USE OF NOVEL ASSESSMENT METHODOLOGIES-DERIVED DATA AND IN SILICO MODELS AS PRIMARY EVIDENCE

The National Toxicology Program Report on Carcinogens considers “studies on genotoxicity (ability to damage genes)” to be important evidence for the cancer hazard evaluation (National Toxicology Program, 2011). Many in vitro assays are available and widely used to test for the potential of a chemical to be genotoxic or mutagenic and a battery of well-defined tests is necessary for regulatory consideration of drugs and other chemicals (Doak et al., 2012). Indeed, many OECD guideline protocols for genotoxicity assessment have been established (Pfuhler et al., 2007) and a combination of the Ames test and in vitro micronucleus assay can identify 78% of compounds known to be genotoxic in vivo (Kirkland et al., 2011). Standard OECD-approved assays are not meant for high-throughput testing and additional assays that can be used for screening of large chemical libraries are under evaluation (Fox et al., 2012; Yamamoto et al., 2011).

The utility of novel experimental tools to draw conclusion on the genotoxicity and potential tumorigenicity of a chemical has limitations (Benigni, 2013; Mahadevan et al., 2011); however, these assays can be used in a context of a comparative assessment.
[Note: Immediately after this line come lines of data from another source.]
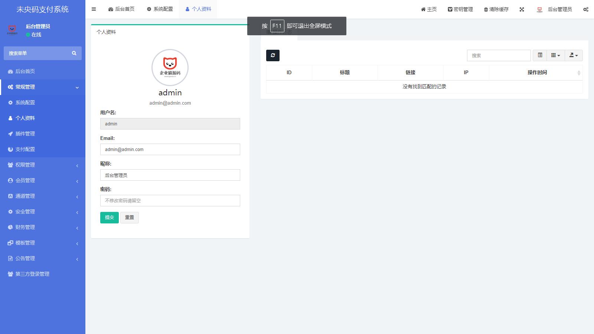The width and height of the screenshot is (594, 334).
Task: Click the fullscreen toggle icon in the top bar
Action: click(522, 9)
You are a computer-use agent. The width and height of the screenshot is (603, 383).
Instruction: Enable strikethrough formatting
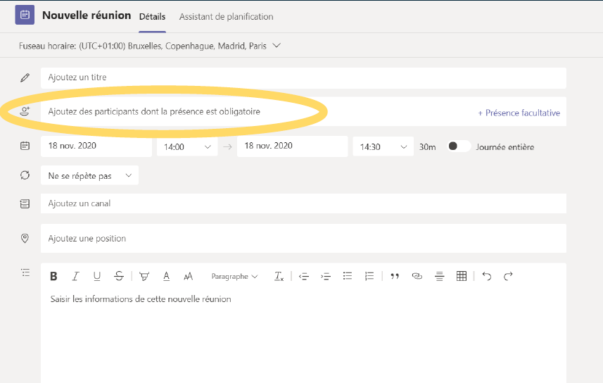(119, 276)
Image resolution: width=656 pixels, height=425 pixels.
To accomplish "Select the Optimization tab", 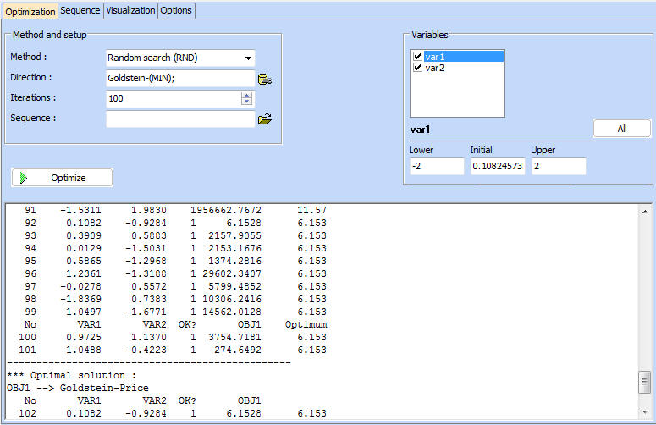I will tap(30, 11).
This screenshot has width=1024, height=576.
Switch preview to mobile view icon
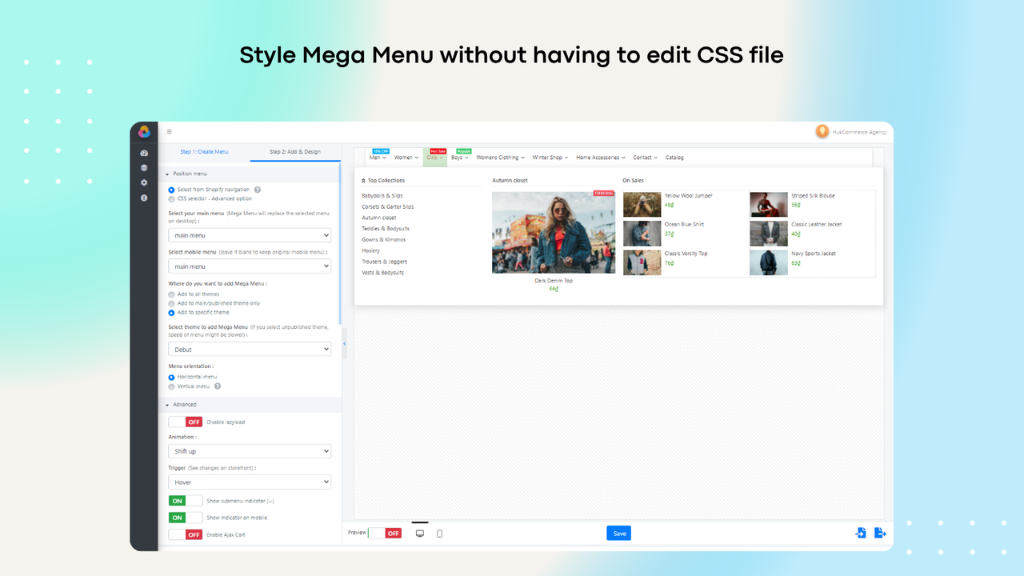(x=439, y=533)
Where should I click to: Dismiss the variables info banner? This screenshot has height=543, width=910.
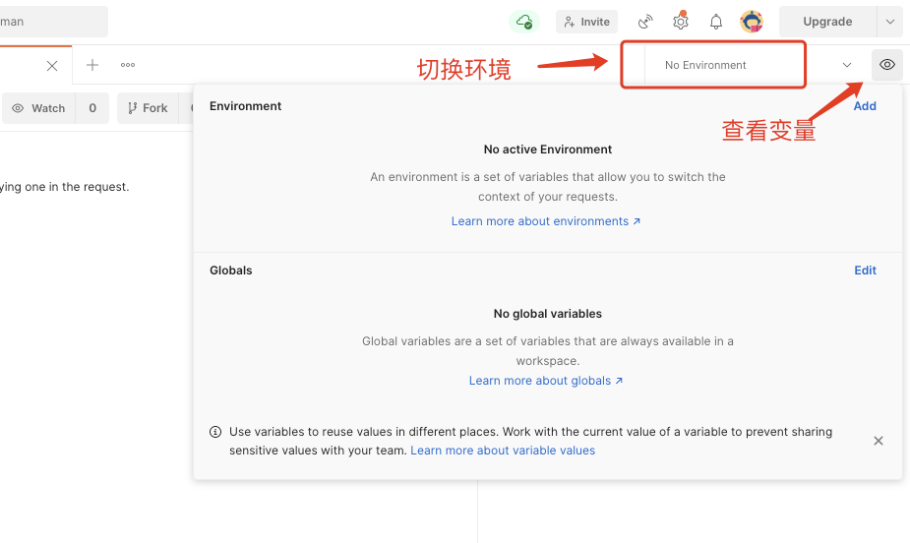point(879,441)
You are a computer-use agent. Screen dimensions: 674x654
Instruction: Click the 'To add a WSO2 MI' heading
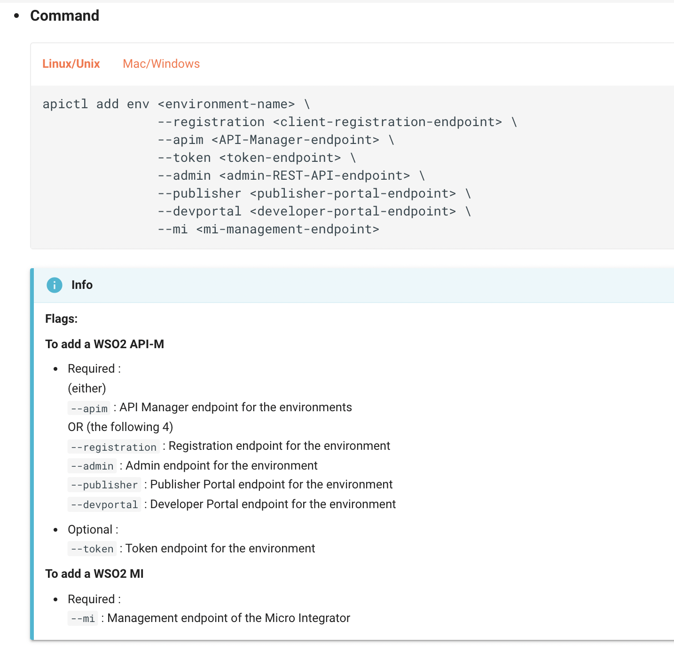click(x=94, y=574)
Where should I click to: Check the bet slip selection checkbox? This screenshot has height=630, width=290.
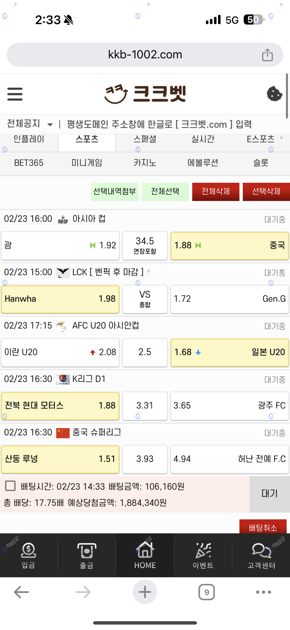pos(10,486)
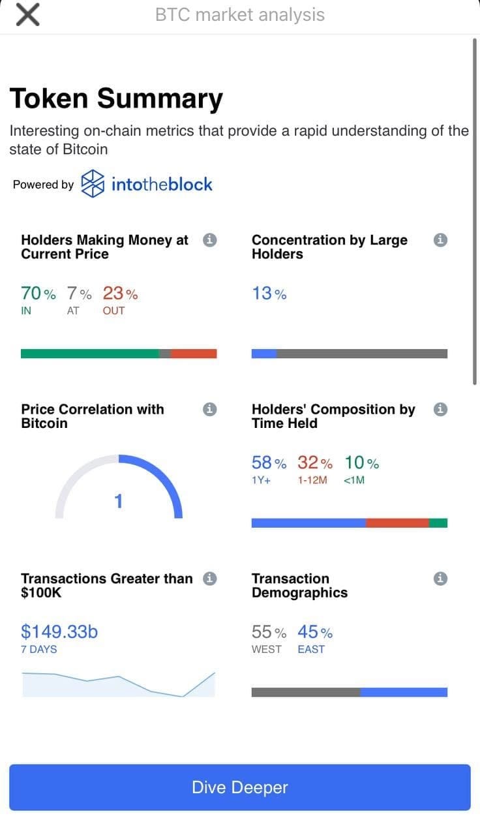Tap the 7 days transactions sparkline chart
This screenshot has width=480, height=835.
point(118,684)
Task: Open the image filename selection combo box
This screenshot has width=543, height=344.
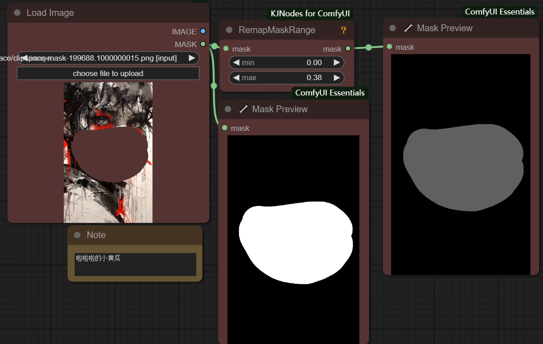Action: pyautogui.click(x=108, y=58)
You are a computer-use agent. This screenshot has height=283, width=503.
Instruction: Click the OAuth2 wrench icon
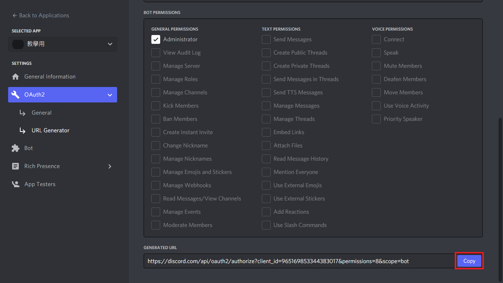(15, 95)
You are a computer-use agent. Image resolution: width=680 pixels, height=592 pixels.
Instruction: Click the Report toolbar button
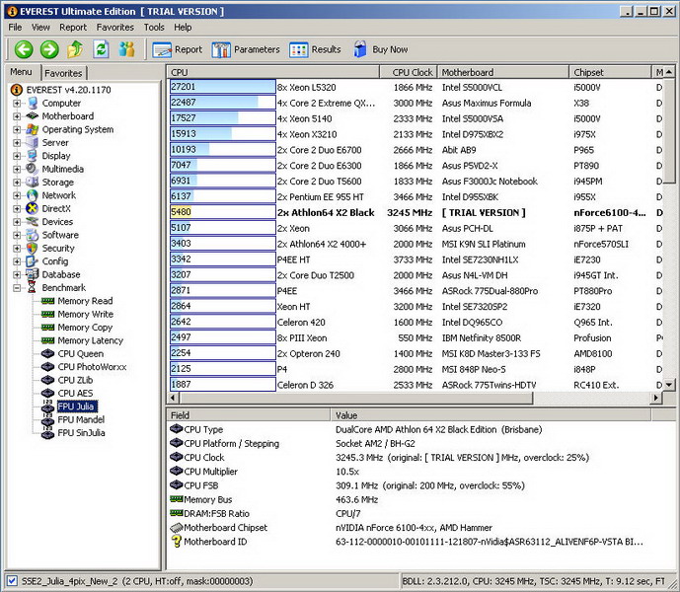[x=178, y=49]
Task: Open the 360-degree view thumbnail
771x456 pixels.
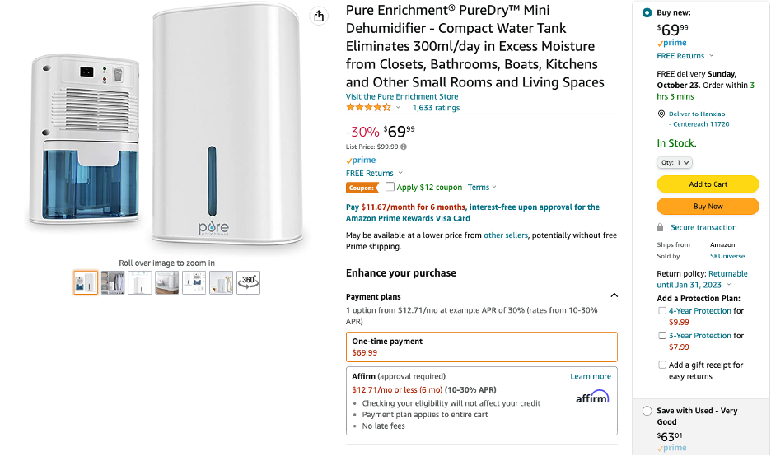Action: pos(248,282)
Similarly, the regulatory application of promising computational methods (eg, QSARs, Structure-Activity Relationships (SARs) and/or expert systems) for the evaluation of genotoxicity is growing, especially for impurities with limited to no information. A number of commercial and open-source statistically based and knowledge-based (expert system) tools are available and widely used (Fioravanzo et al., 2012). Computational models to assess the genotoxic potential of impurities in pharmaceutical products in the absence of experimental evidence are now incorporated into the International Community on Harmonization (ICH) M7 guidelines (http://www.ich.org; last assessed September 20, 2017). Although OECD guidelines exist for the validation and regulatory acceptance of (Q)SAR models, ICH M7 remains the only specific mention of the use of these in silico approaches as part of a regulatory guidance document.

The prohibition on placing animal-tested cosmetics on the market in Europe after 2013 created a tangible impetus to develop and validate alternative methodologies that can replace traditional in vivo tests (Adler et al., 2011). Not only were new methods developed, but a major effort was invested in developing reference databases and chemical lists to enable validation of the new methods to ensure that they can be used with confidence (Barroso et al., 2017), as well as in silico models for predictions of various aspects of dermal toxicity (Alves et al., 2015b). However, the opinions vary widely as to whether replacement of the current in vivo animal tests used for the safety assessment of cosmetic ingredients for skin sensitization and other outcomes is attainable. Although many experts agree that hazard-based classification of substances can be achieved based on in vitro tests an in silico models as primary data, estimations of the relative potency of a chemicals and their toxicokinetic profiles would carry considerable uncertainty (Maxwell et al., 2014).

Finally, with the observed correlation between the onset of the proarrhythmic event Torsade’s des Pointes and an observed prolongation of the QT interval, ie, the time from the beginning of the QRS complex to the end of the T wave of the electrocardiogram, most new pharmaceutical molecules are now required to undergo extensive testing to determine their effect on the QT interval. Part of this assessment includes the in vitro assessment of a chemicals ability to inhibit the IKr ionic current through the IKr channel as encoded by the hERG gene. This requirement is described more fully in the ICH S7B guidelines. However, it should be noted that inhibition of the hERG channel in isolation of a more comprehensive risk assessment is not indicative of being primary evidence for proarrhythmic risk.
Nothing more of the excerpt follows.